Since Brown’s 2005 discovery, at least 21 hypervelocity stars (as they’ve come to be called) have been observed speeding out of our galaxy. But only recently did anyone look to see if there might be hypervelocity planets, as well. “My collaborator Idan Ginsburg and I did some work on hypervelocity stars, and at some point, I was talking with him about perhaps looking into planets,” Loeb says. “One day, at lunch, it clicked: we could actually write a paper on them, because there is a method of finding them.”

Loeb had realized that a planet orbiting one of these hypervelocity stars could be observed by what’s called the transit method: when a distant planet crosses between its star and our telescope, the light of the star dims slightly, indicating the presence of the planet. First, though, he and Ginsburg had to determine whether these planets could theoretically exist in the first place. Their calculations, published last week in the Monthly Notices of the Royal Astronomical Society, went beyond even what he had suspected.

Hypervelocity planets can indeed exist—and according to the research team’s simulations, they may approach speeds as high as 30 million miles per hour, making them some of the fastest-moving objects in the known universe.

“We asked what would happen if there were planets around hypervelocity stars,” Loeb says. “So we started with a simulation of a binary system, and then sprinkled planets around each of the stars.” Their calculations showed that, if the binary star system was ripped apart by gravitational forces near the galaxy’s central black hole, a small percentage of the planets would stay bound to one of the stars, either following them on their journey out of the galaxy, or diving more closely into the depths of the black hole. The majority of planets, however, would be flung away from their parent stars, traveling even faster to the edges of the Milky Way.

“Their speed can reach up to ten thousands kilometers per second—a few percent of the speed of light,” says Loeb. “If you imagine a civilization living on such a planet, they would have a tremendous journey.” The voyage from the center of the galaxy to the edge of the observable universe, he says, would take 10 billion years.

The potential existence of hypervelocity planets is far more than a mere curiosity, since it would provide us information about conditions near the center of the galaxy, and if planets can even form there. “It’s a very unusual environment, because the density of stars there is more than a million times than the density near the sun,” Loeb says. “There is a very high temperature, and every now and then the black hole at the center gets fed with gas, so it shines very brightly, which could in principle disrupt a system that tries to make planets.” His team’s calculations showed that, if planets can indeed form in this area, they should be observable when bound to hypervelocity stars.

▶ What to work on
- A) Repeat the hypervelocity planets passage word for word from "The potential existence" to "to hypervelocity stars.".
- B) Pick up the passage on hypervelocity planets after its last sentence and keep it going.
The records after this passage on hypervelocity planets are separate material and have no connection to it.

(Target pointing data)
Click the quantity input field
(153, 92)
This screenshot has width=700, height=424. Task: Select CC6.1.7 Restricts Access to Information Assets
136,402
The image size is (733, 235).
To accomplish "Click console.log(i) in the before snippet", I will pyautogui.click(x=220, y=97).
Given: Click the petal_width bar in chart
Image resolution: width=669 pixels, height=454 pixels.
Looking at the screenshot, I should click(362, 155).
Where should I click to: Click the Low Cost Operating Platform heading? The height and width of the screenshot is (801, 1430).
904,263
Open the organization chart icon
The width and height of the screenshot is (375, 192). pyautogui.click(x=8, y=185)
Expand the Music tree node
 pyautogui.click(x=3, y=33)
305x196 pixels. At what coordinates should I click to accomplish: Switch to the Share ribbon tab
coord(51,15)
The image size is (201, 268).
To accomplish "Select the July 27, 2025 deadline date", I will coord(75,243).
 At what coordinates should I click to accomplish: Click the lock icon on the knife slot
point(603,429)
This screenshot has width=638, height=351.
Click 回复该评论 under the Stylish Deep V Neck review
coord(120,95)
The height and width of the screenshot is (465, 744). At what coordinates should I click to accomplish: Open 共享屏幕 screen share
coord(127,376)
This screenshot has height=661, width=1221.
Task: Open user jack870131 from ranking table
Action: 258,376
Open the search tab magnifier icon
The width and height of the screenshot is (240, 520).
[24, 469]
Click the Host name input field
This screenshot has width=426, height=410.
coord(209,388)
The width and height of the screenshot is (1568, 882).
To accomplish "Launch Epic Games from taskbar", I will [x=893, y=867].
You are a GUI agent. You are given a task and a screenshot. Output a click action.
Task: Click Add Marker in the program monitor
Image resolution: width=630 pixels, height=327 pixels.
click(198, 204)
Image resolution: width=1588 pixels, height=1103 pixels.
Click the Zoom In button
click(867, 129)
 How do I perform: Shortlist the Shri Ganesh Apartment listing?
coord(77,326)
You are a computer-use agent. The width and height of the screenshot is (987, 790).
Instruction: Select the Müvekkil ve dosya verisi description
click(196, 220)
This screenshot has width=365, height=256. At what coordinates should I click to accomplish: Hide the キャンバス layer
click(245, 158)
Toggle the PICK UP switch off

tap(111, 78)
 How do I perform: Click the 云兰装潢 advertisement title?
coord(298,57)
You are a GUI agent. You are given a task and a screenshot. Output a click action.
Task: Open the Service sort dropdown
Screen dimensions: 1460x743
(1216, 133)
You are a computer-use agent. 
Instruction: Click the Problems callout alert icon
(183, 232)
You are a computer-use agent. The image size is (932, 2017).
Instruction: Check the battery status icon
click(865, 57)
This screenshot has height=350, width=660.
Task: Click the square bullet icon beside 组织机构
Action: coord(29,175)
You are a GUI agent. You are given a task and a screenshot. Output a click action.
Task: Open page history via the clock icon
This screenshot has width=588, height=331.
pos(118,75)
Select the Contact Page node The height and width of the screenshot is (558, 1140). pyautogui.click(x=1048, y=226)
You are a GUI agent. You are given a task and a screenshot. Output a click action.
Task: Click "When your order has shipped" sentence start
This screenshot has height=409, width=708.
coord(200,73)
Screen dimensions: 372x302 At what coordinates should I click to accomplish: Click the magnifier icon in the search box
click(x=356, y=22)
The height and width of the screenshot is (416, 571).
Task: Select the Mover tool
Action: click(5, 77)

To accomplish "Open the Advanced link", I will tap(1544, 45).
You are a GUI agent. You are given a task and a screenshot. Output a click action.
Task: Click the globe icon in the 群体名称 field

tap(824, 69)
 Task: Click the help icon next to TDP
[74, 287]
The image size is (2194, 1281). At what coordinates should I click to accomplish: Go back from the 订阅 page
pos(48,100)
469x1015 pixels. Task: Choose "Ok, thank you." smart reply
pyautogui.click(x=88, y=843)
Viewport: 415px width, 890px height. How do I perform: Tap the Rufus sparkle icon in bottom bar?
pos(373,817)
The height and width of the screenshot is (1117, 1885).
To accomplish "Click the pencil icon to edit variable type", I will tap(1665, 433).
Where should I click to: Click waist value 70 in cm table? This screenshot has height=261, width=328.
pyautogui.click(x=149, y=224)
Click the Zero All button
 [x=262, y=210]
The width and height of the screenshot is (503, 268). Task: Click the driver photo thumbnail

▶ Outputs in order
- A)
The potential existence of hypervelocity planets is far more than a mere curiosity, since it would provide us information about conditions near the center of the galaxy, and if planets can even form there. “It’s a very unusual environment, because the density of stars there is more than a million times than the density near the sun,” Loeb says. “There is a very high temperature, and every now and then the black hole at the center gets fed with gas, so it shines very brightly, which could in principle disrupt a system that tries to make planets.” His team’s calculations showed that, if planets can indeed form in this area, they should be observable when bound to hypervelocity stars.

- B)
None of these planets has been spotted, but Loeb hopes that some will be found in coming years. Just as astronomers have recently discovered hundreds of extrasolar planets using the transit method as part of NASA’s Kepler Mission, they can scrutinize hypervelocity stars in much the same way to spot these runaway planets. And if things progress along the same time frame as J.G. Hills’ 1988 prediction of hypervelocity stars, Loeb can expect to have his predictions confirmed within his lifetime—sometime around the year 2029.




February 25, 2012

Scientists Discover a Waterworld Just 40 Light Years Away

An artist's rendering of GJ1214b, orbiting a red dwarf star. Photo courtesy of the Smithsonian Astrophysical Observatory

You may remember learning the types of planets growing up: rocky planets, like Earth and Mars; gas giants, like Jupiter and Saturn; and ice giants, like Neptune and Uranus.

Now scientists at the Smithsonian Astrophysical Observatory (SAO) have discovered a new kind: a waterworld. The planet, named GJ1214b, is not merely covered with water like our oceans; most of it is water. “GJ1214b is like no planet we know of,” Zachory Berta, a graduate student at the SAO and lead author on the paper announcing the discovery, published online Tuesday in The Astrophysical Journal. “A huge fraction of its mass is made up of water.”

Contrary to what you might imagine, the “water” on GJ1214b is quite different from anything you’ve ever seen.”The water there is in really weird forms that we’re not used to on Earth,” Berta says. “There are substances that are like ice, but at a very high temperature, because the pressure is so high that the molecules are squeezed together. There is also this superfluid state of water that is more gaseous than the water we’re used to.”

If you have trouble picturing such an exotic alien waterworld, you’re not alone. “Frankly, I too have a lot of difficulty imagining what this would actually be like in person,” Berta says.

Located in the direction of the Ophiuchus, the planet is just 40 light years from Earth, making it a close neighbor compared to most of the stars in our galaxy. GJ1214b is 2.7 times Earth’s diameter and weighs nearly 7 times as much. The planet closely orbits a red-dwarf star every 38 hours, and has an estimated average temperature of 450° Fahrenheit.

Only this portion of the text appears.